County Commissioner David Beebe, who first placed the proposal on the agenda, said his concern was monetary — Antelope Hills Road is county-run and difficult to maintain. Diverting traffic to the state-maintained highway would keep heavy traffic off of Antelope Hills and would be in the county’s best interest. “We have a budget crisis, and the reason I’m concerned about this project at all is we have a budget crisis that’s going to get worse every year,” said Beebe on Wednesday.

Though the plan to relocate El Cosmico is steadily moving forward — the sale of the land has closed, and the team still anticipates breaking ground in early 2024 — these questions around infrastructure are still being explored, said Lambert.

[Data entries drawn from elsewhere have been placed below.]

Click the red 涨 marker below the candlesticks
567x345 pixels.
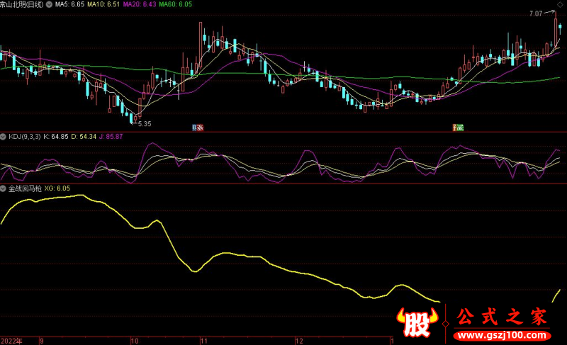(201, 128)
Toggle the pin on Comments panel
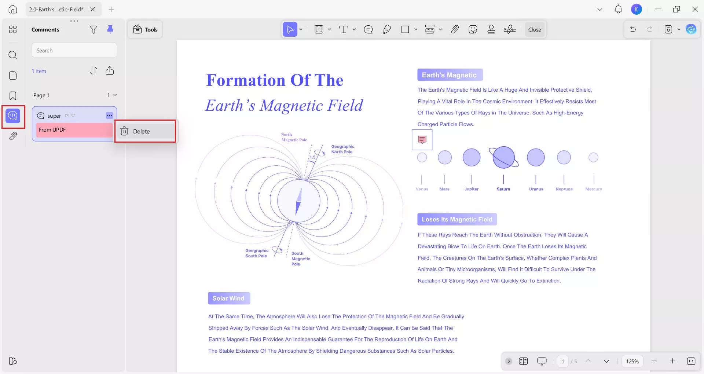The width and height of the screenshot is (704, 374). (110, 29)
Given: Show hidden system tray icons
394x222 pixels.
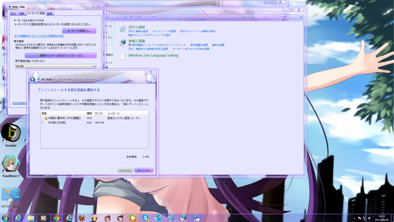Looking at the screenshot, I should point(354,218).
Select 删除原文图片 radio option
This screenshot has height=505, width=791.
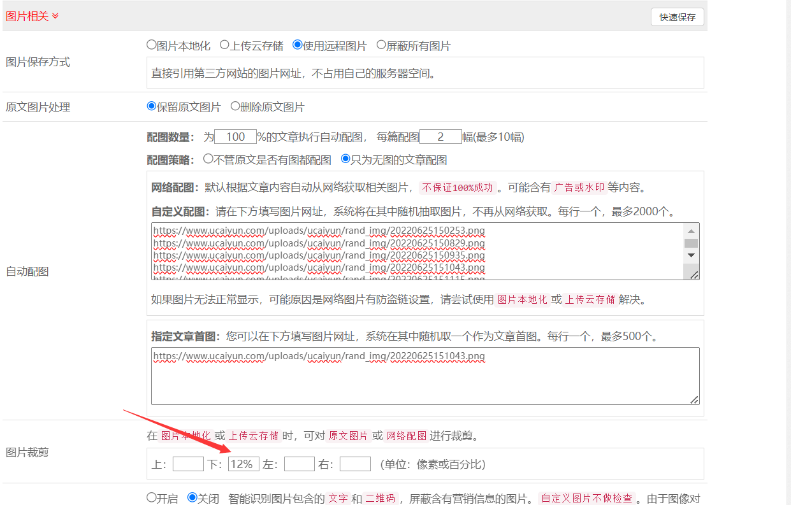point(235,106)
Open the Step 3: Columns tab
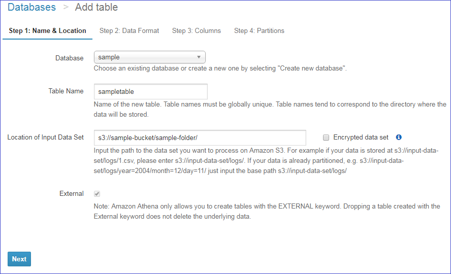 [196, 30]
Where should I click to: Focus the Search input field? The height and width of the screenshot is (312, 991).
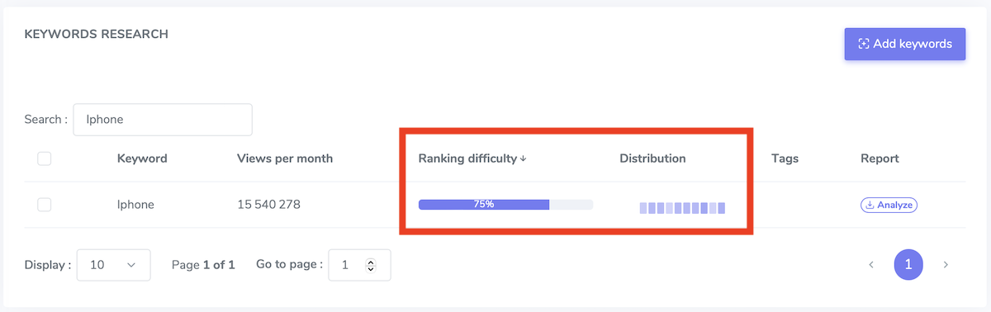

Road access aside, her team is still in talks with the City of Marfa about potentially extending water supply to the site (residents had been concerned about impacts to their wells) but with no resolution. 

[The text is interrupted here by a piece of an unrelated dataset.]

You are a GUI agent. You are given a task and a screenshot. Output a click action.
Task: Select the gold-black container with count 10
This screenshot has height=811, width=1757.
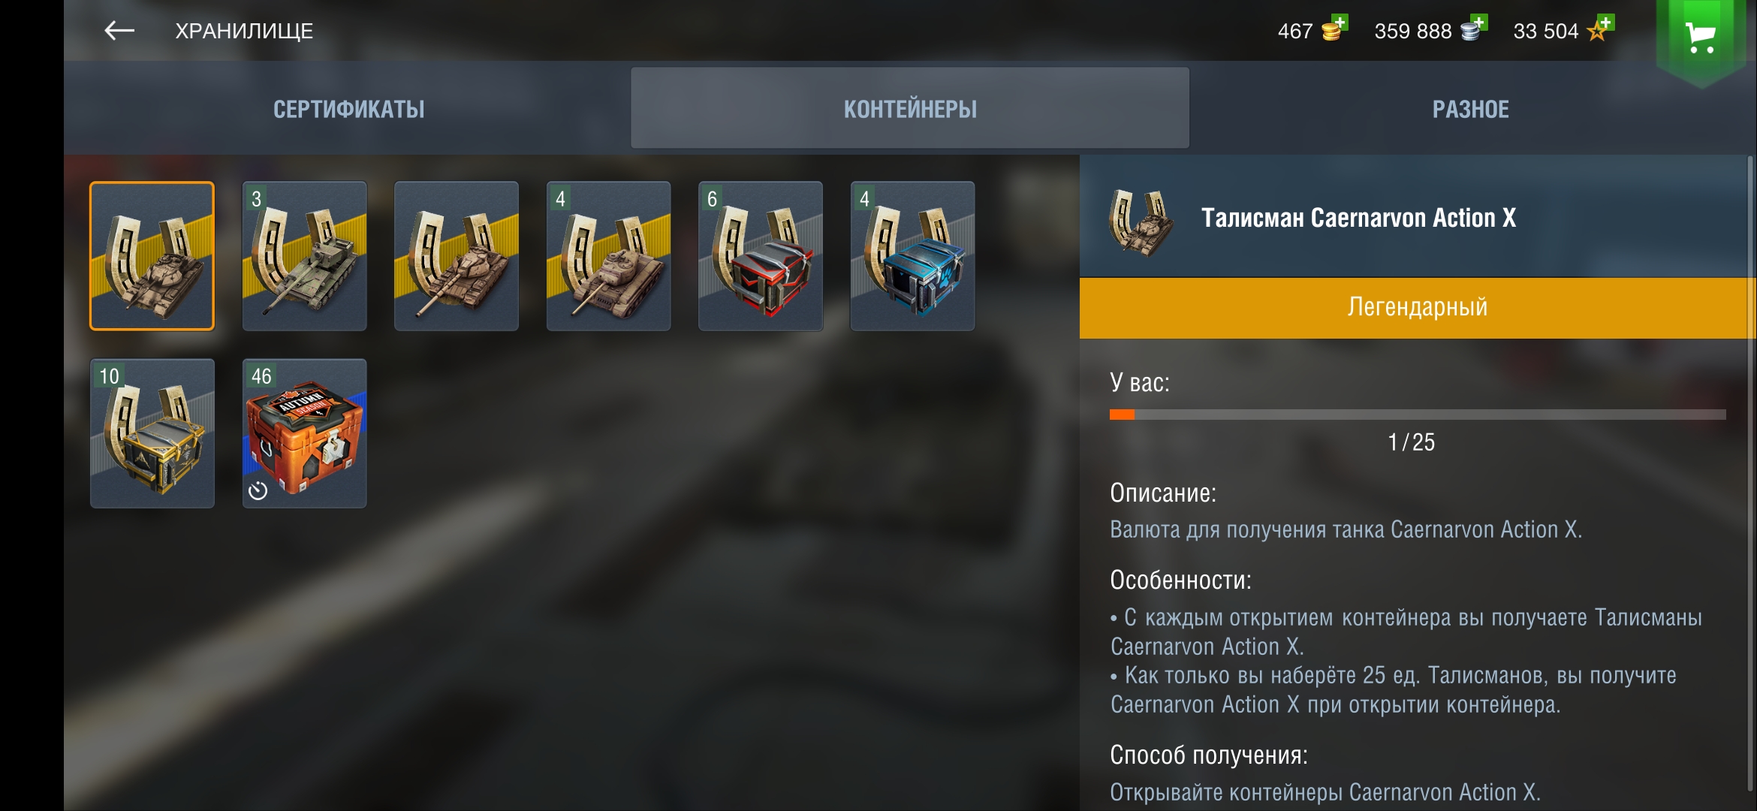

The Trans-Pecos Festival is inherently a part of these discussions — though not El Cosmico’s primary reason for being, it is the event that draws the most visitors to the grounds annually. By extension, it brings in some of the largest crowds that Marfa sees all year.

The festival has grown considerably since its early days — in fact, said Lambert, the inaugural Trans-Pecos was really more of a party, with just around 200 guests. They had passed out flyers to neighbors to rally attendees. It was in the early days of El Cosmico, when she was toying around with different ideas for hotel units. She had concocted a plan to help fund the project by drawing folks to an event where they could opt to buy renovated trailers as condos. That plan quickly got thrown to the wayside, she said. But the party remained.

El Cosmico has grown “organically” since those early days, she said — distinct from her other hotel projects. “In this case, because we’ve been able to add tipis or yurts or different sorts of dwelling structures over the years, we’ve just been able to grow the footprint over the years,” she said. “I mean, we really did begin with two trailers.”

As the resort, and the annual festival, has grown in size, it has in some ways remained the same. The relative smallness of the festival not only has a regular cast of local musicians who turn up to play, but keeps bringing out regular visitors to its stages.

“We have many musicians who come play the festival every year, which is unusual, and stay for several days — most music festivals, most of the time people are in and out really quickly,” said Lambert.

“We’re not trying to recreate Trans-Pecos,” she added. “It serves us well for what it is … if it’s not broke, I don’t think we should try to fix it.